# Problem details
Please copy out all lines of the entries that contain the word "sidebar".
Segment Start: Dataset records
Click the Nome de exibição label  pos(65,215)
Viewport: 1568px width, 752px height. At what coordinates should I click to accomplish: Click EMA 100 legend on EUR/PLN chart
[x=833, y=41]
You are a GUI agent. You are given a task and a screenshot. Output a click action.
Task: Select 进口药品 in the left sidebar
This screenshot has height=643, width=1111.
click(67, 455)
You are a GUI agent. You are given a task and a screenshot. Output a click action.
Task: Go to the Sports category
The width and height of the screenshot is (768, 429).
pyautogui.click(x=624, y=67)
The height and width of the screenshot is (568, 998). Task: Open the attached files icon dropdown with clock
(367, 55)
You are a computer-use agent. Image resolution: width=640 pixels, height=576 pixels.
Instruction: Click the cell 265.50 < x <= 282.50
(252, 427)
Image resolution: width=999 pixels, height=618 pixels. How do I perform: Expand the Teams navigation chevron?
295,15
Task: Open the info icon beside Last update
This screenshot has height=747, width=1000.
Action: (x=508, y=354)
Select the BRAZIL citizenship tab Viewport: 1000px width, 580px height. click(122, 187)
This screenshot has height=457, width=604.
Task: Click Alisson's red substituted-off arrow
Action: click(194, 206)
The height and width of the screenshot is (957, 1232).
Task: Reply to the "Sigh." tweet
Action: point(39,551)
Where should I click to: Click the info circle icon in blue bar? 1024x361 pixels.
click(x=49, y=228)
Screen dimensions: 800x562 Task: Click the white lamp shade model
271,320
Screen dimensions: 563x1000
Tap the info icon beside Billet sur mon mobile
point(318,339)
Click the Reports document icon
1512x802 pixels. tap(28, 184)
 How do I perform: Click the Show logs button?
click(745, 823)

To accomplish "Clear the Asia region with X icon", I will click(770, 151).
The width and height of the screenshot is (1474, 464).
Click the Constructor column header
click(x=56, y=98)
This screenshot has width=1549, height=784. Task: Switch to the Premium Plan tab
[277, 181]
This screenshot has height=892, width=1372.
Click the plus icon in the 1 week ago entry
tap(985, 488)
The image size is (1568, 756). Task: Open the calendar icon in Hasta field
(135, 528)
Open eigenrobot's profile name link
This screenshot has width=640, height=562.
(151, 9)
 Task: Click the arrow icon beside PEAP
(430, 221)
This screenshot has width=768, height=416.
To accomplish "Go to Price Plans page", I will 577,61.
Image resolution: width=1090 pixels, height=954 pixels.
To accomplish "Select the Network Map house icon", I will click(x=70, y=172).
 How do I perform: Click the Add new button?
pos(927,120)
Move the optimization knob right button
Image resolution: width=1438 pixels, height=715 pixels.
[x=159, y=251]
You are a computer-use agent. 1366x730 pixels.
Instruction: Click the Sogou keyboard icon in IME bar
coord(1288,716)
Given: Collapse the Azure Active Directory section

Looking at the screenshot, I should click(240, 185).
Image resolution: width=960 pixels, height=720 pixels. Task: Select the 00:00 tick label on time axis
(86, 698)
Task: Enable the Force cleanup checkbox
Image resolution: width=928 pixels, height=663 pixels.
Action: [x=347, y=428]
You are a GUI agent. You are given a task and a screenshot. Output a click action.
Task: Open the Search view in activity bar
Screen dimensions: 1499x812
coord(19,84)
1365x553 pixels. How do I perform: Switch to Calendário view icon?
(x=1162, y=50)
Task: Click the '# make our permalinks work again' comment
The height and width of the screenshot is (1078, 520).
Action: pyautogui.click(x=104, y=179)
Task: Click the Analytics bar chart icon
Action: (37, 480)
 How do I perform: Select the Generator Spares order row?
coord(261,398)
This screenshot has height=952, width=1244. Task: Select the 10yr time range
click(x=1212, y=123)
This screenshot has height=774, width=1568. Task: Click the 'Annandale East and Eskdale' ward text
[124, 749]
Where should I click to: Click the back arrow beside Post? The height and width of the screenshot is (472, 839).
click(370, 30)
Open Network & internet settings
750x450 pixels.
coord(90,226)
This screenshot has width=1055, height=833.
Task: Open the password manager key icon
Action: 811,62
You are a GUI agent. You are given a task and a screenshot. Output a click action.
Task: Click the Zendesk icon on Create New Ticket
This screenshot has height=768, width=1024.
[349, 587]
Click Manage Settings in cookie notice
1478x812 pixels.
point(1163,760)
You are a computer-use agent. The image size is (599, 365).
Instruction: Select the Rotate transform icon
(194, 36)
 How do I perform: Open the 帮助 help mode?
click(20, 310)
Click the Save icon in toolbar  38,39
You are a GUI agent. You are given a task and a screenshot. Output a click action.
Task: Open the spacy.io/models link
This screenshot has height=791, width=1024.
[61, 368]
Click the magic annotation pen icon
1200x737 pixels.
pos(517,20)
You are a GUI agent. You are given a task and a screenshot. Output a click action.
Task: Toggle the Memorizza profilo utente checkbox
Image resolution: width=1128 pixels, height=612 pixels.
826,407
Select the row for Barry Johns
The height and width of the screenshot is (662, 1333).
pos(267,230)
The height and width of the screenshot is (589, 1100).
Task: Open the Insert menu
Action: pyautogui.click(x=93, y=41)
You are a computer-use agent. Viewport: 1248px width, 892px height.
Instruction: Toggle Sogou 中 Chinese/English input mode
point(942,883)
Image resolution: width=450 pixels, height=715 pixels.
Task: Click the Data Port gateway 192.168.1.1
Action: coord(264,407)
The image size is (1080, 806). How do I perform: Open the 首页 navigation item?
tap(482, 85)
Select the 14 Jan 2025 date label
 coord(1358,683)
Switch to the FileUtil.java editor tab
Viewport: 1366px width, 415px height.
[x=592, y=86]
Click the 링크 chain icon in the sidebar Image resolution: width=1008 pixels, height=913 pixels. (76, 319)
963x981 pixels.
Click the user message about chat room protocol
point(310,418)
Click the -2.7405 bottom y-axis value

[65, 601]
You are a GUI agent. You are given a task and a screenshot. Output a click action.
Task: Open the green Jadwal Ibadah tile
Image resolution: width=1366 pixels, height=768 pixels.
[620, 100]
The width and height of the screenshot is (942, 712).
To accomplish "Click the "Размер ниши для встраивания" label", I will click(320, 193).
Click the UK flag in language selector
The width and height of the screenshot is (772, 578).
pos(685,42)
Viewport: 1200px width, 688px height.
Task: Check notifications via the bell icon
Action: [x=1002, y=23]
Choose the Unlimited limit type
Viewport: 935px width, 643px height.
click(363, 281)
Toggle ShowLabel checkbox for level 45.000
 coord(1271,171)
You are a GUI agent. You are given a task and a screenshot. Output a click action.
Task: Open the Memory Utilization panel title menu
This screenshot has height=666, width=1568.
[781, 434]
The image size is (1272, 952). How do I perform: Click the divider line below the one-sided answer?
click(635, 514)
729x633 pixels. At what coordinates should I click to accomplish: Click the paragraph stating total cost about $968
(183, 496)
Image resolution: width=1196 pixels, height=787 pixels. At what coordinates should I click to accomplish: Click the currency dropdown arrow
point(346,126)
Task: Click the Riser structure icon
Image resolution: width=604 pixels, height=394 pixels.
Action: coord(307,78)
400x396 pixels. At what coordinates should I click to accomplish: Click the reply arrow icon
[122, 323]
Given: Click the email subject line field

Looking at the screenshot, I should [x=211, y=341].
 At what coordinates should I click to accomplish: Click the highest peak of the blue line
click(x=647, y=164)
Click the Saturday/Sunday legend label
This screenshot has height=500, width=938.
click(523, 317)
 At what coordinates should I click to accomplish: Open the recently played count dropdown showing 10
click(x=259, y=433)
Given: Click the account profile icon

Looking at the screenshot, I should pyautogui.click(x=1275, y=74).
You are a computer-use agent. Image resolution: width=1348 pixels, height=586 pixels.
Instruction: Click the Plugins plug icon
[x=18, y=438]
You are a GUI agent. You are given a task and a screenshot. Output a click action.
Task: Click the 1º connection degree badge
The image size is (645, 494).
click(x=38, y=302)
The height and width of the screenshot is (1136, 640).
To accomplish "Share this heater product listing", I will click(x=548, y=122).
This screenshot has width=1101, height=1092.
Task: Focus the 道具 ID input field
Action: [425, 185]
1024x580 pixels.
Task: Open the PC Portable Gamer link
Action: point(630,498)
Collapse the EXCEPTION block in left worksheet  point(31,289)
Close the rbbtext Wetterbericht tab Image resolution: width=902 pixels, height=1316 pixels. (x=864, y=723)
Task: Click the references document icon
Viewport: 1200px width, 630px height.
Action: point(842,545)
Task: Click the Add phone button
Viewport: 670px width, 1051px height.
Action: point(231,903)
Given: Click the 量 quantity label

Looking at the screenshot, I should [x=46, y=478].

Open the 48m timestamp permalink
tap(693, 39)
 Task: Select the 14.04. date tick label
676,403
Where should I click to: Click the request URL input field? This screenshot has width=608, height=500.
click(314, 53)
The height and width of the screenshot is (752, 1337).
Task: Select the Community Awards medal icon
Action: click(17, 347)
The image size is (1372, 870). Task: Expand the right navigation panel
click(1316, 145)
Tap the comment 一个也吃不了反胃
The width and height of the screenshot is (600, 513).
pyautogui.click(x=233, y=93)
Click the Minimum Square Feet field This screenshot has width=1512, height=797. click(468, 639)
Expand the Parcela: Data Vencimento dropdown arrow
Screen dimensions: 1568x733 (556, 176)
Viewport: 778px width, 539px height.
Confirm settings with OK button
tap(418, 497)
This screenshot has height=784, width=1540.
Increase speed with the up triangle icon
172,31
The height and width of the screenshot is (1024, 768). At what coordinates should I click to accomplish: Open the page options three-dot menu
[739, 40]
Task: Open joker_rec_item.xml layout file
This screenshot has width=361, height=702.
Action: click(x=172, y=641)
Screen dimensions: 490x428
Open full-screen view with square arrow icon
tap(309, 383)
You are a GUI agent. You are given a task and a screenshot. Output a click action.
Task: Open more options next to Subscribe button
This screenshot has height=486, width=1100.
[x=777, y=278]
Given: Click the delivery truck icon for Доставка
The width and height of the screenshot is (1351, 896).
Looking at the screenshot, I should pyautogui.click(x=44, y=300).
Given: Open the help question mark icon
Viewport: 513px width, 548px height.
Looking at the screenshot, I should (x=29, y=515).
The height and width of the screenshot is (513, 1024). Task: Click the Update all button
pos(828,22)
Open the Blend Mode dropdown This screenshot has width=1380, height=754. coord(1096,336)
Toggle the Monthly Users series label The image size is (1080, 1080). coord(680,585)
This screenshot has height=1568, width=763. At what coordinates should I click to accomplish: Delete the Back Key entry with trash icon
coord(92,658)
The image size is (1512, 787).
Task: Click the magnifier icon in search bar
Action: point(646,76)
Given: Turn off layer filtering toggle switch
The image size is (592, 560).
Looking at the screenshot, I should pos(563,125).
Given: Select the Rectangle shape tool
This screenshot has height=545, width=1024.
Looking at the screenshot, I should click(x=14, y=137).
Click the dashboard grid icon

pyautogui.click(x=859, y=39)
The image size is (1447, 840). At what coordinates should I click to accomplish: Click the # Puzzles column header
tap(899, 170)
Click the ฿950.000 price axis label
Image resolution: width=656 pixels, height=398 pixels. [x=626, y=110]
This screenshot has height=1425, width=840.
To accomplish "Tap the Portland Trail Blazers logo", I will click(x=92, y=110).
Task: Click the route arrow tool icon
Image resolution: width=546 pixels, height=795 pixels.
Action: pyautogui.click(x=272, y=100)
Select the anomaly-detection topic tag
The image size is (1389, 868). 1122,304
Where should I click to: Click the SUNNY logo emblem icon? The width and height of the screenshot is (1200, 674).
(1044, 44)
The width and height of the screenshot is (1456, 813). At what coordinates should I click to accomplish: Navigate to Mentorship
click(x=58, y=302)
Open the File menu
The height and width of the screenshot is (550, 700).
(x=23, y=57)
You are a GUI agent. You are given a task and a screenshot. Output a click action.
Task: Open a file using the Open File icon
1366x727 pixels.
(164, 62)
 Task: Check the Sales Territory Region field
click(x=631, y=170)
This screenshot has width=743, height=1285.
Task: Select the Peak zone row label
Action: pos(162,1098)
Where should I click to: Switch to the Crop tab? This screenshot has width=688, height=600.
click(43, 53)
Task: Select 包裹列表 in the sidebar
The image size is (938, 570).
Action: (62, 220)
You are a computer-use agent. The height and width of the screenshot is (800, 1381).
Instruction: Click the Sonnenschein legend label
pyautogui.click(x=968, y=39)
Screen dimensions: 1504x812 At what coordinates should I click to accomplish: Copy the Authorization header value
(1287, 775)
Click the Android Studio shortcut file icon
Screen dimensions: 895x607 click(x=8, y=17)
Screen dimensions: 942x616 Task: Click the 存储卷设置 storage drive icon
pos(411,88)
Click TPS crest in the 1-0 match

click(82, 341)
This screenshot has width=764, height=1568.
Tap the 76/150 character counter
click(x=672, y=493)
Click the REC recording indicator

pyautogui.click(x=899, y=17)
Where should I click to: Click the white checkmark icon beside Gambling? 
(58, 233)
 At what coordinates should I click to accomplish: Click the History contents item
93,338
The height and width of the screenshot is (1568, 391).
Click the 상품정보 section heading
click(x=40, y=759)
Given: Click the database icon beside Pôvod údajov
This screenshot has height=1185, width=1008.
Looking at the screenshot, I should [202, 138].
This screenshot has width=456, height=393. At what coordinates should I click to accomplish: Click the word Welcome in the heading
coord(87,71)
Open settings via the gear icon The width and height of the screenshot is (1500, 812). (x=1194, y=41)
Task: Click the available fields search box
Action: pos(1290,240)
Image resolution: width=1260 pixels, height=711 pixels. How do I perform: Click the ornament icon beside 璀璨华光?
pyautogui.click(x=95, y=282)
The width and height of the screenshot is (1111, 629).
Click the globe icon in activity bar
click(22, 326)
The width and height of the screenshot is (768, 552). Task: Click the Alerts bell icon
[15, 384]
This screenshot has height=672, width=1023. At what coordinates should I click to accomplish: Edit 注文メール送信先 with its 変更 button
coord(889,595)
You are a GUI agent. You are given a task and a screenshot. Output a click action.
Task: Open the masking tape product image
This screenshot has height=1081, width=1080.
Segment End: Dataset records
# Output for this task
Task: Select 进口药品 in the left sidebar
Click the 링크 chain icon in the sidebar Image resolution: width=1008 pixels, height=913 pixels. (76, 319)
Task: Select 包裹列表 in the sidebar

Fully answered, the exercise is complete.